We've had a 220 for 30 months and a 330 and a 540 for about 18 months. In that time we've never had a raid scrub problem.
On April 25 we got 3 raid scrub error messages. I called netapp (that morning) and the CE said that there was nothing to worry about unless they continue and/or there are hard disk errors associated with the problem. I expected that this was the case, and accepted this response.
Please note that everything seems to be just fine, and I'm probably being a nervous Nelly. The error didn't reoccur, even though we ran scrub twice on the machine during the week.
On Thursday I called back (having had second thoughts, but also having been out of town), and asked for further clarification. In particular:
(1) How can there be a parity inconsistency w/o some sort of disk error? If there was a hard error why is there no log entry for same? If there was no error then how can the parity be wrong? Disk_stat reports that since the filer was booted (2 months ago) there have been 3 recovered errors. However I would not expect a recovered error to produce a parity inconsistency, since the correct data should have been recovered.

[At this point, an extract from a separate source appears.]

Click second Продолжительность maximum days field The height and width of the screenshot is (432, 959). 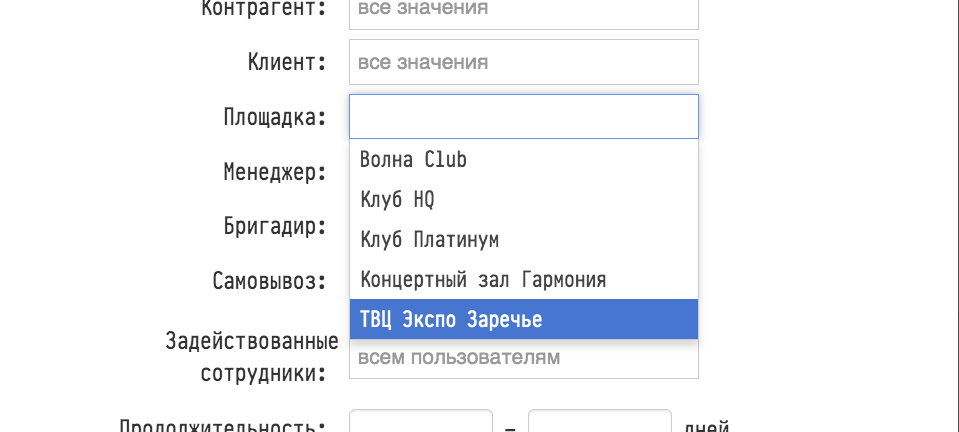pos(599,422)
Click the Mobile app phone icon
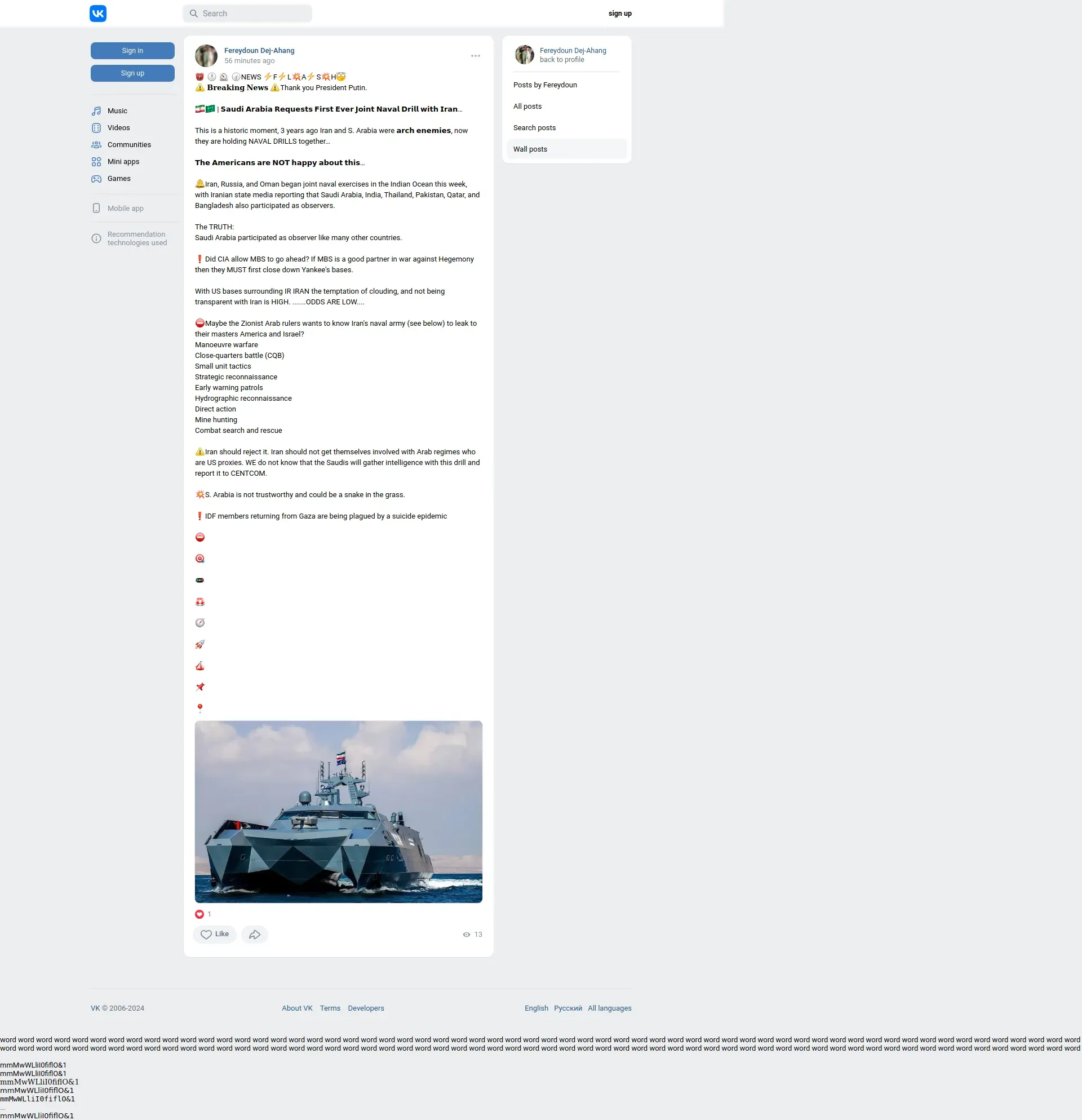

(2) How does the system know that the error is in the parity block and not in a data block? The response that we received from netapp support indicated that it may have in fact rewritten a data block, but logged it as a parity block. In either case how can they determine where the error is if a parity inconsistency occurs w/o a corresponding media error?
(3) How can we (as end users) map the stripe number to disk blocks, and then further to the data and/or filesystem info (Inode) blocks.
(4) Short of wacky how can we be really sure of our filesystem/data integrity?
What I got back was (in essence) don't worry, everything is fine and some canned (RAID for dummies) answers about why raid scrubbing is run and a brief synopsis of the error messages. Except for items 3 and 4...
(3) You can't, not really. I believe this and really didn't really expect any other answer, just wishful thinking.
(4) Use wacky and don't forget you have to take the filer out of service and it can take up to 10 hours to check the filesystem [for large values of filesystem]. Or upgrade to 5.3 and it only takes about a hour.
Could someone give me a pointer to a document that answers questions 1 and 2? Or a brief answer to the group? Does anyone else get these messages?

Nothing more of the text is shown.